«Le storie di Maxim Biller sono tesori della letteratura mondiale.» Der Spiegel

Cosa resta del passato se la memoria è un’in­correggibile bugiarda?
La risposta si può inseguire tra le pieghe di queste storie pirotecniche, saporite come pietanze yiddish. Battibecchi e bevute in caffè mitteleuropei, una madre impazzita per aver letto troppa poesia russa, un padre vendicato rifiutando un manoscritto, telefonate da un passato rimosso, coppie felici e difficili ben oltre l’orlo di una crisi di nervi, un omino smilzo chiamato Bruno Schulz che da un villaggio polacco invia una lettera folle, grottesca e struggente a Thomas Mann. Le trame di questo capofila della narrativa contemporanea sono mosse da imprevedibili ritmi jazz e innaffiate da litri di vodka incandescente.

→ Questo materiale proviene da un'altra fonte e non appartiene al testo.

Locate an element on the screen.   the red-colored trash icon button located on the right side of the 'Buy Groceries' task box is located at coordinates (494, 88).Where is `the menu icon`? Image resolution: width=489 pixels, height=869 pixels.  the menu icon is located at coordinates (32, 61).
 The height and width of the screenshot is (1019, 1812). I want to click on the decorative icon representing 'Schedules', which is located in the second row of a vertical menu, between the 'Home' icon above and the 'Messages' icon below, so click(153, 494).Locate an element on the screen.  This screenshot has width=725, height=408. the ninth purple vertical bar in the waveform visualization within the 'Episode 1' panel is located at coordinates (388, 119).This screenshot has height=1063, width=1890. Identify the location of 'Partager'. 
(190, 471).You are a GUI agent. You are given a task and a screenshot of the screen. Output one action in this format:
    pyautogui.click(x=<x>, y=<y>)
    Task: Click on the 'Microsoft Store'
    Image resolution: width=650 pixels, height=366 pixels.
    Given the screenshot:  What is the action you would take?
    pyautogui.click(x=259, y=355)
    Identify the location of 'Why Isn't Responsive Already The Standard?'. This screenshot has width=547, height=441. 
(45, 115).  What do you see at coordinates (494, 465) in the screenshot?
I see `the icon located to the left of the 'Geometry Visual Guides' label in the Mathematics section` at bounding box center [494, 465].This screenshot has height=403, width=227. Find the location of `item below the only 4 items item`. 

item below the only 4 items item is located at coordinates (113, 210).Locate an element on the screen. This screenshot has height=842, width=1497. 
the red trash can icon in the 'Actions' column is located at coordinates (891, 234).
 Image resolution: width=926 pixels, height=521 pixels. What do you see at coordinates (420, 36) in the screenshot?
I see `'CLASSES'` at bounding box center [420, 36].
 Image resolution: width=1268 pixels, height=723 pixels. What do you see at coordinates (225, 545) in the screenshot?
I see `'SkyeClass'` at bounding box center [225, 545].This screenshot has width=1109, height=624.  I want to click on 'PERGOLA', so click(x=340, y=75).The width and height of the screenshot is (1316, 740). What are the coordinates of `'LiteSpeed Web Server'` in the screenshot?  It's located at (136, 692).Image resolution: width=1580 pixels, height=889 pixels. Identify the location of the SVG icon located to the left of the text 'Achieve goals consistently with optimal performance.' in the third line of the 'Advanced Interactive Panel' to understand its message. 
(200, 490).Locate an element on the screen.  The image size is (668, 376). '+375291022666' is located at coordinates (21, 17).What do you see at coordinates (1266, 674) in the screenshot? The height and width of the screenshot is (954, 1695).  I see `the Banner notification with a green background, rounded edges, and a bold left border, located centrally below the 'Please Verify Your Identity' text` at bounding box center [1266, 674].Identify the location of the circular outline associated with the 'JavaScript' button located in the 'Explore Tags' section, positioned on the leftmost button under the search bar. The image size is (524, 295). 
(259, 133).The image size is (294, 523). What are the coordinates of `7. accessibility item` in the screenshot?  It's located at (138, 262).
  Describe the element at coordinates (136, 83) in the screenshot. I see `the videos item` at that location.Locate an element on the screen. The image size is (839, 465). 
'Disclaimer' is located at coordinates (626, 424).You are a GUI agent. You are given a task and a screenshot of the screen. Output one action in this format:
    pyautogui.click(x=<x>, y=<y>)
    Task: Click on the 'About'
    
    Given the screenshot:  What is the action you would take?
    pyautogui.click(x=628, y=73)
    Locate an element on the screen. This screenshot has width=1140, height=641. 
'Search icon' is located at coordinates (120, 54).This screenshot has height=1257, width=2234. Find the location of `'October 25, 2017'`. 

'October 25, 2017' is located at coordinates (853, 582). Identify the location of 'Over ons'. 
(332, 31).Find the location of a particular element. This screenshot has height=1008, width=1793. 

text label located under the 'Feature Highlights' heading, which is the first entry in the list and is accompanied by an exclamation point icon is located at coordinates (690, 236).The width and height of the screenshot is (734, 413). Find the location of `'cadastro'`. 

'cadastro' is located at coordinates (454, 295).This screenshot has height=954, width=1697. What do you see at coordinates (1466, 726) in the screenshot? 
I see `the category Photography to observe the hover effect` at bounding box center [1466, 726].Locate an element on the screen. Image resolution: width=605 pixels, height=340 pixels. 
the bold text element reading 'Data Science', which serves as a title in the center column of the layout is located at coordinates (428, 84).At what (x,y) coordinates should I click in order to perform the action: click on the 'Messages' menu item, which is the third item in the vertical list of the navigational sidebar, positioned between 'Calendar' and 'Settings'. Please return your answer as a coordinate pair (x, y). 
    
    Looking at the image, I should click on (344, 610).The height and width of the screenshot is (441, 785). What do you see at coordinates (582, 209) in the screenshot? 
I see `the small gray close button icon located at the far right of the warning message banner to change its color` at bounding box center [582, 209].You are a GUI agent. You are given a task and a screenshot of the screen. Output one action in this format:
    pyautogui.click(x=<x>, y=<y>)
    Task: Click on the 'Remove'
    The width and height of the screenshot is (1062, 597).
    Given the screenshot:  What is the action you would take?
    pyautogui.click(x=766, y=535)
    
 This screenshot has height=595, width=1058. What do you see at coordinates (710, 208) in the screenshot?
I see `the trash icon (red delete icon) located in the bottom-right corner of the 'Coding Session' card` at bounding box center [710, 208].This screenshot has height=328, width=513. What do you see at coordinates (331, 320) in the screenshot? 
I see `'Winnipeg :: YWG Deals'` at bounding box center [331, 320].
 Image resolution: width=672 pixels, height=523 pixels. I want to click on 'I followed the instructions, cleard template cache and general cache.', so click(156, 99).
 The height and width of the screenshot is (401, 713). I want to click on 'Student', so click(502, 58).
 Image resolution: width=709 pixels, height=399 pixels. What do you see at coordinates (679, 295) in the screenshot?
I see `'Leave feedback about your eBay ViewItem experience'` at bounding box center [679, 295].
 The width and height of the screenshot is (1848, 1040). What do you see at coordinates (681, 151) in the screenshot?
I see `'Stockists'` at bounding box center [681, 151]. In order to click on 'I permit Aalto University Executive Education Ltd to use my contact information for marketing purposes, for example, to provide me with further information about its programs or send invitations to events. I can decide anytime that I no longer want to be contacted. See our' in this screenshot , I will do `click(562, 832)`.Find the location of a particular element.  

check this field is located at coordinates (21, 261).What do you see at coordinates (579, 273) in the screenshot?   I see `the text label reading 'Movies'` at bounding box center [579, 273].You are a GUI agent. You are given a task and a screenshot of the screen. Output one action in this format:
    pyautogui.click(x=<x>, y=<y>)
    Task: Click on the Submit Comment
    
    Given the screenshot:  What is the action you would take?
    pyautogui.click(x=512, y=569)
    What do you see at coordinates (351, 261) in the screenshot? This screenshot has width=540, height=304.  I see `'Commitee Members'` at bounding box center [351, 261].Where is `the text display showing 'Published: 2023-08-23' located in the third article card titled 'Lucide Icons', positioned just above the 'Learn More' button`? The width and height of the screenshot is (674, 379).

Un libro che raccoglie vent’anni di scrittura sempre in bilico tra humour sfrenato e tragica malinconia, realismo magico e minimalismo lirico, dove le vite fragili e fertili dei protagonisti divengono cifra del nostro tempo, «perché Dio ha un progetto per noi, ma lo elabora sempre all’ultimissimo secondo».

È stato detto di Maxim Biller (Praga, 1960) che è uno scrittore nato dalla collisione di diverse identità. Figlio di ebrei russi trasferitisi in Cecoslovacchia, all’indomani della Primavera di Praga è emigrato bambino assieme ai genitori nella Germania dell’Ovest. Polemista molto discusso per la sua penna sferzante e acuminata, collaboratore di giornali come «Die Zeit» e «Rolling Stone», i suoi testi sono apparsi anche sul «New Yorker». Nel 1990, dopo anni di critica militante, ha spiazzato tutti esordendo con una raccolta di racconti “perfetti” che hanno fatto evocare i nomi di Philip Roth, Heinrich Böll, John Updike e Woody Allen. Da lì è iniziata una carriera che lo ha posto al centro della scena letteraria tedesca ed europea, imponendolo di libro in libro come uno dei narratori più appassionanti, imprevedibili e divertenti dei nostri tempi. Tradotto in numerose lingue, Taci, memoria è il suo primo libro pubblicato in italiano.